Much as w e celebrate illusory notions of individuality, this tendency to try to blend in, mirror behavior, and offload thinking to a group is all but impossible to prevent, once enough people start mingling. It is unconsciously activated by socialization, and the only defense goes against instinct and popular opinion, and being unpopular is just the worst.
What is free will?
Trick question–you have no idea, because most of what you perceive as deliberate behavior is actually a conditioned response. From your minor daily habits to your entire sense of identity, you are overwhelmingly the product of conditioning–otherwise known as “training,” the exact same way you get pets and babies to defecate with more precision.
If you aren’t a pet-owner, you’ve still more than likely heard of the experiments of Pavlov–particularly the part where the dog began salivating upon hearing a bell ringing. Well, “culture” is to people what “ringing bell” was to the dog.
Except in society, the people holding the bell may not realize what they are doing, so both the trainer and the trainee are participating in the conditioning process unawares. This is basically how superstitions are born: by failing to differentiate between correlation and causation, we find ourselves augmenting behavior purely out of a perceived association with the desired outcome. (Editor’s note: As one with a BS in Psychology, I can attest that it was drilled into our brains that “correlation does not equal causation,” and it took an entire semester to learn that.)
Plus, memory distortions can directly feed conditioning–we remember certain key features of what appears to be a cause and effect, and then link the two. Without reconsidering the basis for that connection, we simply remember it, and proceed to act on it as though it is fact.
Whether it starts as an effort to avoid pain (or embarrassment, public shaming, loneliness) or the pursuit of pleasure (friends, laughter, comfort, social acceptance), your life soon becomes one long chain of conditioned responses that only seem like choices because of the stories you tell yourself about them. In fact…
1. Narrative Thinking
Most people think of empathy as the capacity to put oneself in someone else’s shoes.

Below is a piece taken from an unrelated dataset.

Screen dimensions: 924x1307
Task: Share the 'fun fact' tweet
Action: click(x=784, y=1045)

If you can imagine what something feels like, that must mean you understand how someone is actually feeling, right?
The key here is that in order to relate to someone, you need to see yourself in that person. Everything we perceive or think about, we convert to a first-person perspective; our minds are inherently self-centered. This is the essence of narrative thinking: all of existence is a story, and we all think we are the main character.

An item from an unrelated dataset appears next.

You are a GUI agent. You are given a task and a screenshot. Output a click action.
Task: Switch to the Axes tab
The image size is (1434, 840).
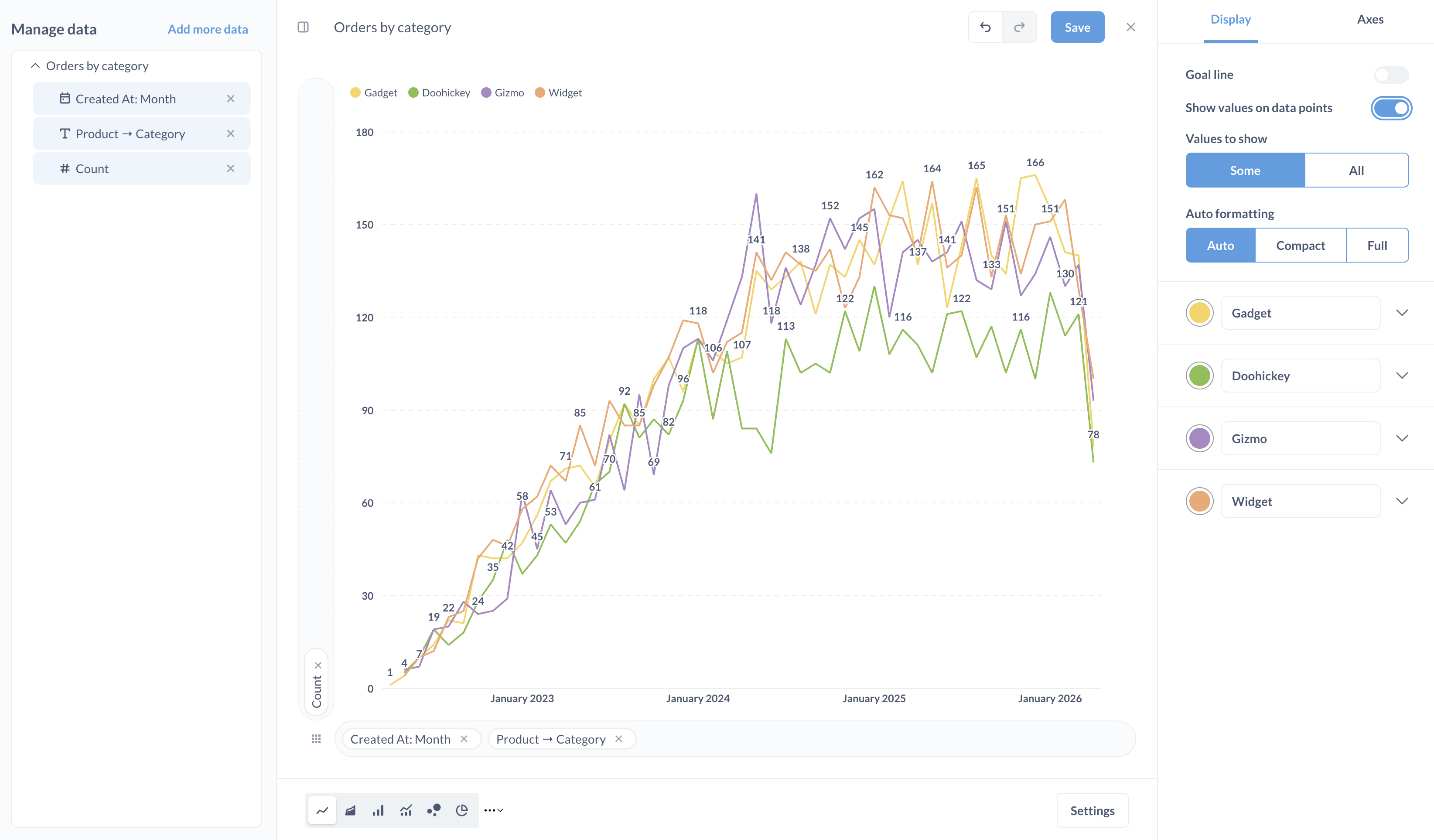tap(1370, 20)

Not only is this the bridge connecting us to our fellow humans, it is one of the primary ways we make decisions big or small. Intrinsic or even relative value matter much less to us when expressing preference for a particular musician, brand, lifestyle, religion, or hair color. The value they add to our lives starts as the story we tell ourselves about them, and how they enrich our own sense of ourselves as the leading player.
We tell stories to explain everything–even our everyday speech is riddled with metaphors–but nothing more so than our own behavior. Narrative thinking is how we persistently ignore the bundle of instinct and emotion regulating our behavior, and turn it all into a blend of destiny and deliberation. It is how we take perfectly good memories and sensory perception, and muddle them up into whatever we want them to be. Our brains even tell stories subconsciously, filling in perceptual gaps to make sense of stimuli–otherwise known as illusions.